INSTRUCCIONES –
a: Contesta estas preguntas a partir del texto sobre las utopías del siglo XIX:
(i) ¿En qué año un grupo de pensadores americanos nominó Looking Backward 2000-1887 como uno de los libros más influyentes de los últimos cincuenta años?
(ii) ¿Qué obra de Mary Griffith se cita como ejemplo del método de dormir para llegar al futuro, y de qué año es?
(iii) ¿En qué obra recurrió H.G. Wells a la animación suspendida?
b: Transcribe del texto sobre las utopías del siglo XIX todo lo que va desde "Antes de que H.G." hasta "el durmiente despierte (1899)".
c: Enumera todas las personas que se mencionan por su nombre en el texto sobre las utopías del siglo XIX.

TEXTO PROPORCIONADO –
·····

Aunque las utopías fueron populares durante todo el siglo XIX, una en particular disfrutó de mayor influencia que las demás: Looking Backward 2000-1887 de Edward Bellamy, no sólo se convirtió en un superventas, sino que llegó a inspirar la creación de un partido político. En 1930, el libro fue nominado por un grupo de pensadores americanos (entre ellos el célebre analista John Dewey) como uno de los más influyentes e importantes de los últimos cincuenta años.

Antes de que H.G. Wells inventara la máquina del tiempo, el único modo de llegar al futuro distante era dormir y dormir. Este método fue empleado por L.S. Mercier en Recuerdos del año dos mil quinientos (1771) o Dentro de trescientos años (1836) de Mary Griffith.

Bellamy recurrió a este artificio narrativo para llevar a su personaje al año 2000. Aunque la máquina del tiempo de Wells lo cambiaría todo, curiosamente, el propio escritor no volvería a utilizar su artilugio otra vez y usaría el gastado “método” de la animación suspendida en Cuando el durmiente despierte (1899)

Como en Europa, el desarrollo de la ficción especulativa a finales del siglo XIX había estado lastrada por la falta de marcos narrativos convincentes. Trabajos que intentaron ir algo más allá fueron los de Edward Bellamy, como Dr. Heidenhoff´s Process (1880) o The Blindman´s World (1886), aunque nunca dejaron de ser formulaciones de visiones fantásticas. Pero el propio Bellamy consiguió superar ese punto débil con Looking Backward 2000–1887, cuyo último capítulo desafió las convenciones al negar que todo había sido un sueño tal y como era la norma en estos relatos con protagonistas “durmientes”.

·····

MATERIAL PROPORCIONADO –
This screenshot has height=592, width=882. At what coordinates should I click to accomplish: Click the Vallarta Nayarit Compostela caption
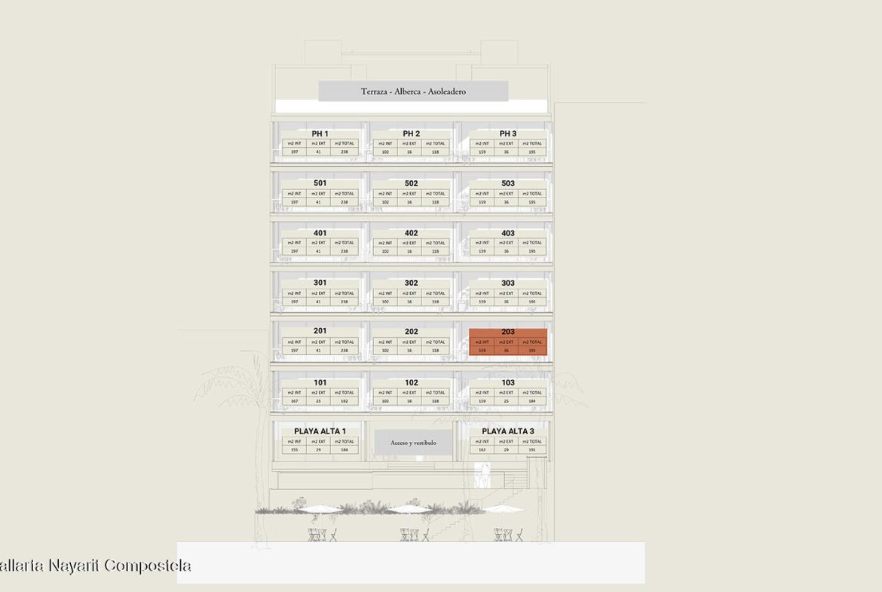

·····

RESPUESTAS –
a:
(i) En 1930.
(ii) Dentro de trescientos años, de 1836.
(iii) En Cuando el durmiente despierte (1899).

b:
Antes de que H.G. Wells inventara la máquina del tiempo, el único modo de llegar al futuro distante era dormir y dormir. Este método fue empleado por L.S. Mercier en Recuerdos del año dos mil quinientos (1771) o Dentro de trescientos años (1836) de Mary Griffith.

Bellamy recurrió a este artificio narrativo para llevar a su personaje al año 2000. Aunque la máquina del tiempo de Wells lo cambiaría todo, curiosamente, el propio escritor no volvería a utilizar su artilugio otra vez y usaría el gastado “método” de la animación suspendida en Cuando el durmiente despierte (1899)

c:
- Edward Bellamy
- John Dewey
- H.G. Wells
- L.S. Mercier
- Mary Griffith